--- ASSIGNMENT ---
With both ends included, repeat exactly the lines of the entries below from the one containing "The width and height of the screenshot is (1092, 1092)." down to the one containing "Click the motorcycle", and no others.

-------- DATA PROVIDED

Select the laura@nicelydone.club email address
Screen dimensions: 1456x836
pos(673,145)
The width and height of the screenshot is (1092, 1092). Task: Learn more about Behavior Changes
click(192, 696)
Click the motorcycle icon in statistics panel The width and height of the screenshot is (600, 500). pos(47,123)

----------------
-------- DATA PROVIDED

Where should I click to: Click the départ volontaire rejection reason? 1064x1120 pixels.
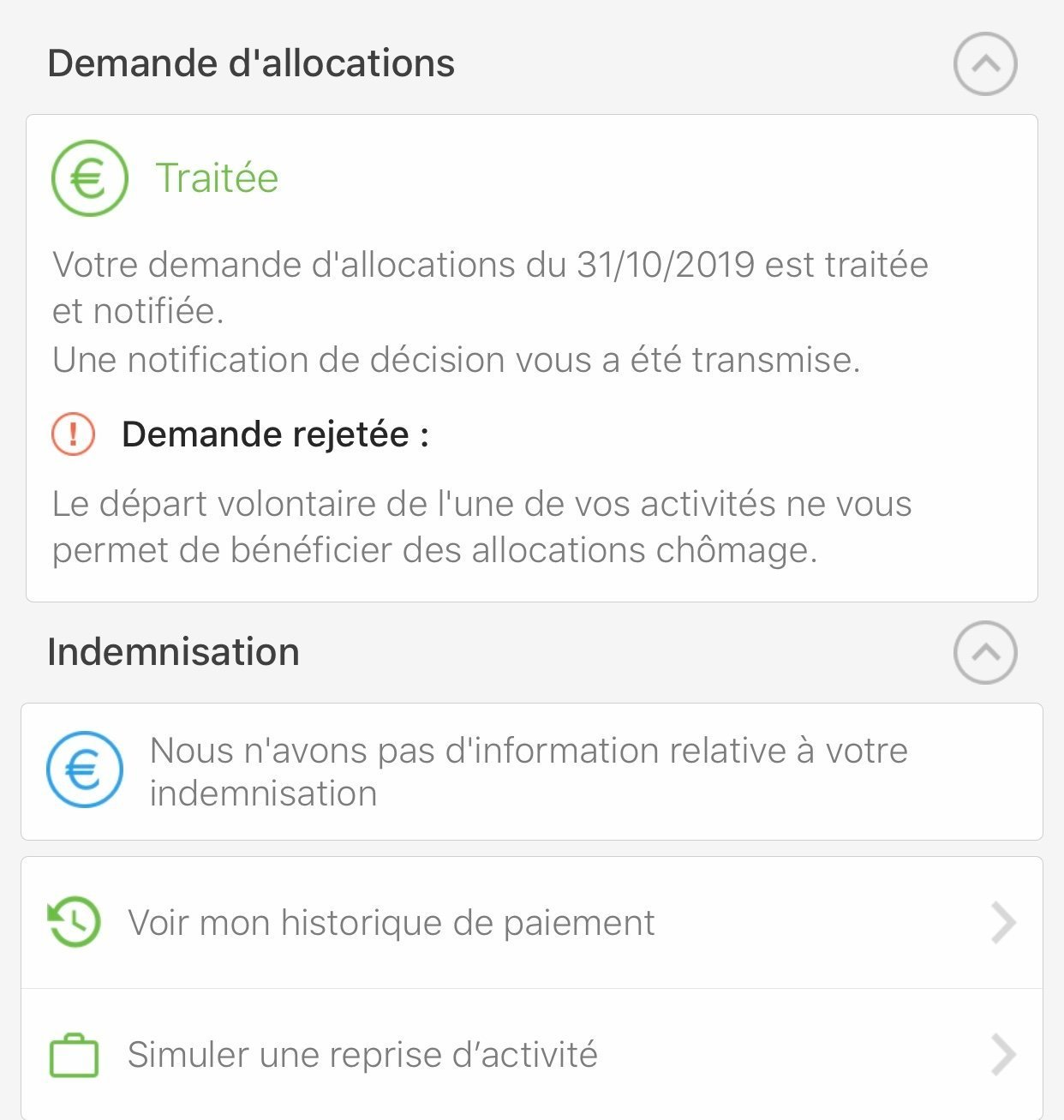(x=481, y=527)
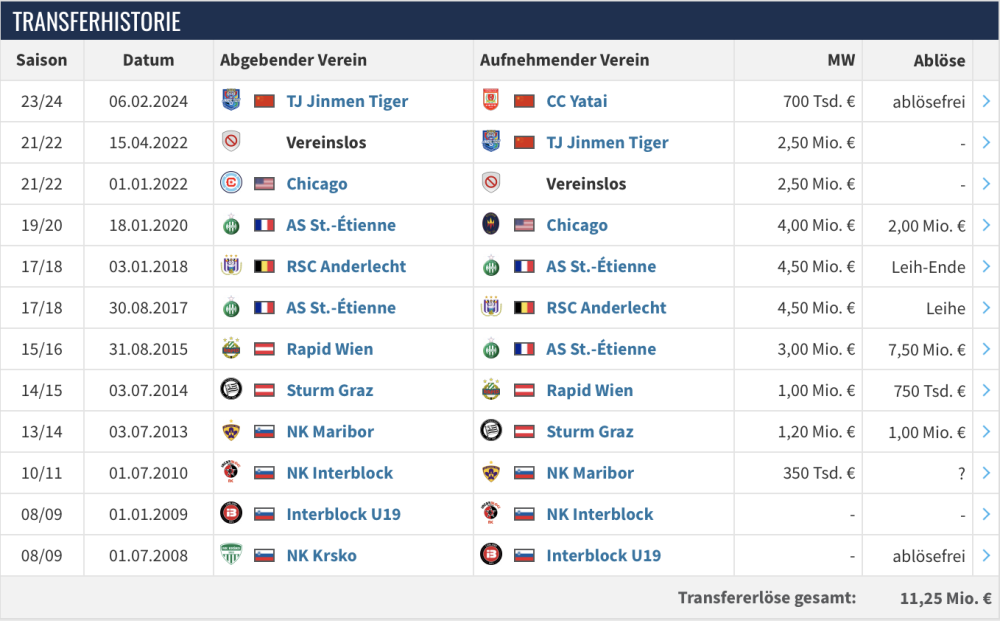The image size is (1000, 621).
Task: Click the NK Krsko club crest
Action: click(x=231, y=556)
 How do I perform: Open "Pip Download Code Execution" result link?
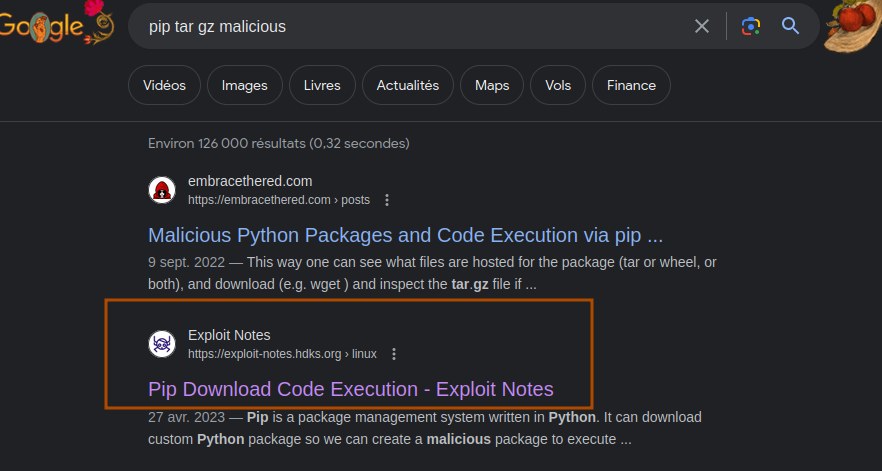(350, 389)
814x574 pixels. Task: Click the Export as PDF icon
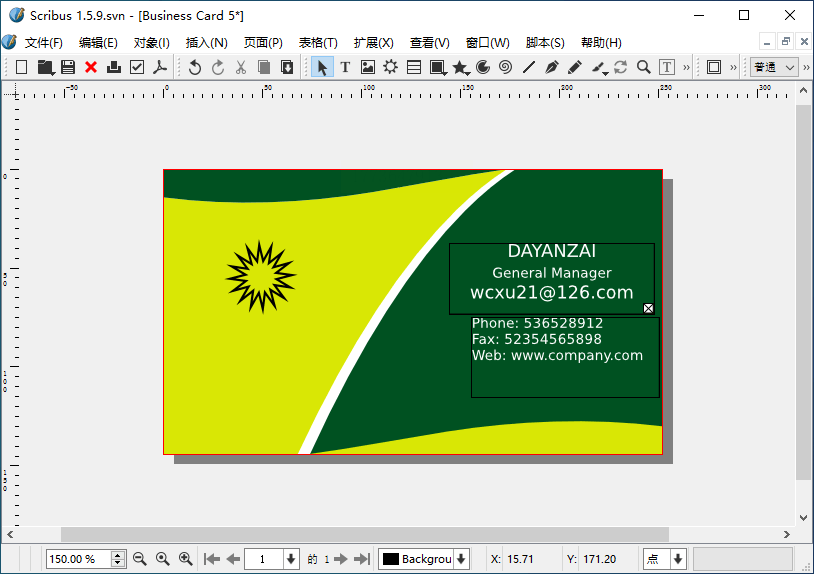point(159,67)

----------------

--- TASK OUTPUT ---
The width and height of the screenshot is (1092, 1092). Task: Learn more about Behavior Changes
click(192, 696)
Click the motorcycle icon in statistics panel The width and height of the screenshot is (600, 500). pos(47,123)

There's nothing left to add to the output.